Gregory Alan Isakov
Evening Machines
[
Dualtone 2018]

gregoryalanisakov.com

File Under: indie folk standards

di Fabio Cerbone
(06/10/2018)

In un certo senso il compendio del perfetto cantautore indie folk, dalla sensibilità moderna e antica al tempo stesso, capace di unire intimità acustica e abbellimenti pop nella scrittura, Gregory Alan Isakov è da diversi anni un nome di punta del movimento, possibile next big thing della scena americana. Il suo nome lo avevamo incrociato qualche stagione addietro: nel 2009 era ancora tempo di novelli Ryan Adams, al quale This Empty Northern Hemisphere faceva riferimento, ma con buone speranze di trovare la propria voce personale. Nel frattempo Isakov ha proseguito sul sentiero di una ostinata autoproduzione, altri due lavori che hanno attirato le attenzioni della stampa (specialmente la collaborazione con la Colorado Symphony Orchestra) e di un pubblico più vasto.

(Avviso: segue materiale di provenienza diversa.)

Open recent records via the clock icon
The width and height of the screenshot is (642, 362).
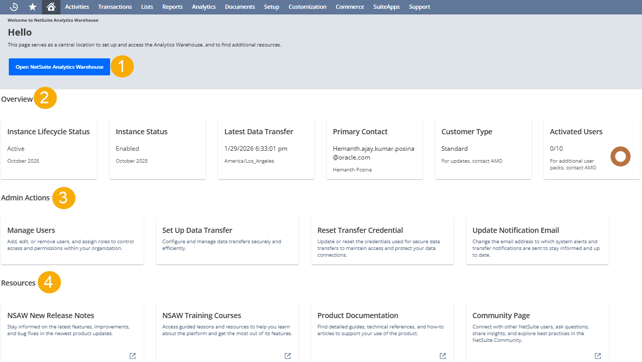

Sono infatti arrivate vendite considerevoli per un artista indipendente, con l'album The Weatherman nel 2013 a totalizzare più di centomila copie. Traguardo importante, con realitivo tour e date sold out, fino alla recente firma per la Dualtone, che per la prima volta distribuirà Evening Machines sul mercato internazionale. Isakov non ha cambiato comunque il suo stile di vita, che è un tutt'uno con la musica prodotta: una fattoria di tre acri da mandare avanti in Colorado, uno studio ricavato in un vecchio fienile e l'ispirazione che arriva dalle piccole rivelazioni del quotidiano, attraverso canzoni contemplative, nate in un periodo tumultuoso dell'artista e dell'uomo, al termine del lungo tour europeo. L'intero album gioca su queste sensazioni, rivolgendosi a ballate in chiaroscuro come la pianistica Berth in apertura (brano sul tema attuale dell'immigrazione, viste anche le origini di Isakov, nato in Sudafrica e poi emigrato negli States con la famiglia), seguita a stretto giro dalla tenerezza per chitarra acustica di San Luis, arricchite da arrangiamenti eterei, tenui pennellate di tastiere e archi che si incontrano con la tradizione di banjo e pedal steel.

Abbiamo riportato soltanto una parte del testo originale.